The operating system will enforce these restrictions while your app is running. To the user, this certainly means additional security and control, especially since Apple was smart enough to engineer sandboxing in such a way that it only takes effect in situations that have been initiated without any user interaction. Just because an app has no general access to the file system (apart from its own folder in ~/Library/Application Support) does not mean that it cannot open any file from an arbitrary location on disk as long as the user directly initiated that action.

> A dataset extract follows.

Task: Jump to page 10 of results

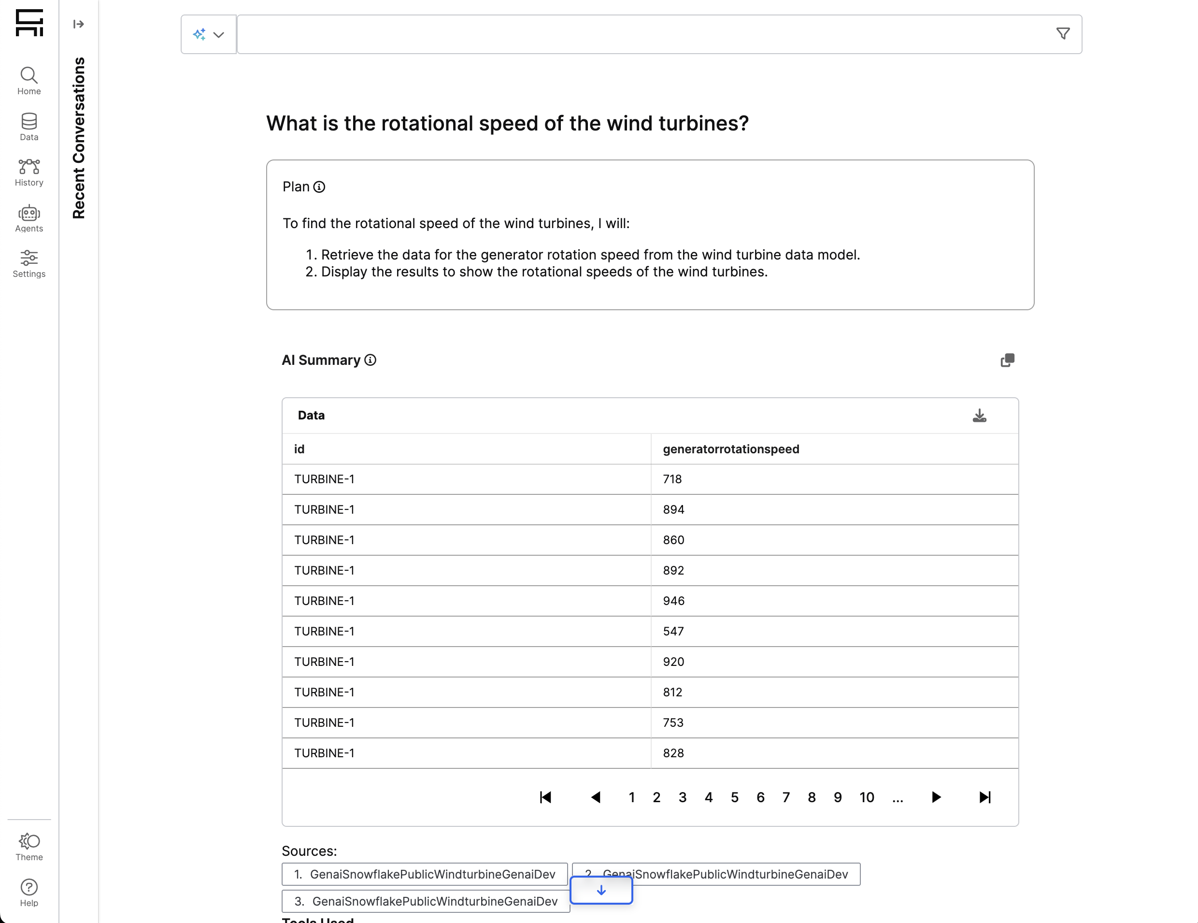Action: (x=866, y=797)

At first glance, sandboxing sounds like a bad deal for developers since it means more work and your app can do less as a result. Apple tries to sell this to developers with the argument of higher security: if someone manages to compromise an app you developed, the potential damage it can cause on your users’ machines is limited.

Push Notifications

Another feature that Lion got from iOS is Push Notifications. And they are implemented pretty much the same way. To enable your app to receive push notifications, call -[NSApplication registerForRemoteNotificationTypes:] and implement the delegate methods -application:didRegisterForRemoteNotificationsWithDeviceToken: and – application:didFailToRegisterForRemoteNotificationsWithError:. Your app is then responsible to submit the deviceToken it received in the delegate method to your server that sends the notifications.

When your app receives a push notification while it is running, the system sends a -application:didReceiveRemoteNotification: message to your application delegate where you can then handle the notification. Just like on iOS, the payload of the notification consist of up to 256 bytes of JSON.

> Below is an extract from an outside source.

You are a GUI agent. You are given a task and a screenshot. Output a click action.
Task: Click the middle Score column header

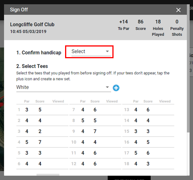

Unlike on iOS, the system will not automatically launch your app if it receives a notification for you while the app is not running. Instead, it will just badge the app icon if the notification contains this information:

the only supported notification type for non-running applications in Mac OS X is icon-badging

The next time the user launches your app, you can retrieve the notification’s contents from the userInfo dictionary of the notification object that is passed to applicationDidFinishLaunching: using the key NSApplicationLaunchRemoteNotificationKey.

Read the Local and Push Notification Programming Guide for details.

What about iCloud?

Just like the entire iCloud service, the iCloud developer APIs are still in beta. iCloud will be released in the fall together with iOS 5 and will then also become part of Lion. Until then, iCloud is not part of the official Lion release.

What about Automatic Reference Counting?

Maybe the biggest developer feature introduced at WWDC was Automatic Reference Counting, a new capability of the LLVM compiler to automatically insert retain and release calls into your application’s machine code, thereby essentially managing the memory for you. It’s even more of a deal for iOS since iOS does not support garbage collection, but will also be interesting to Mac developers.

ARC is a compiler-level feature and will be included in the upcoming LLVM 3.0 compiler. Xcode 4.1 for Lion currently ships with LLVM 2.1, which doesn’t support ARC. So while ARC is not available on Lion at the moment, it will be when Xcode 4.2 gets released, probably together with iOS 5 in the fall.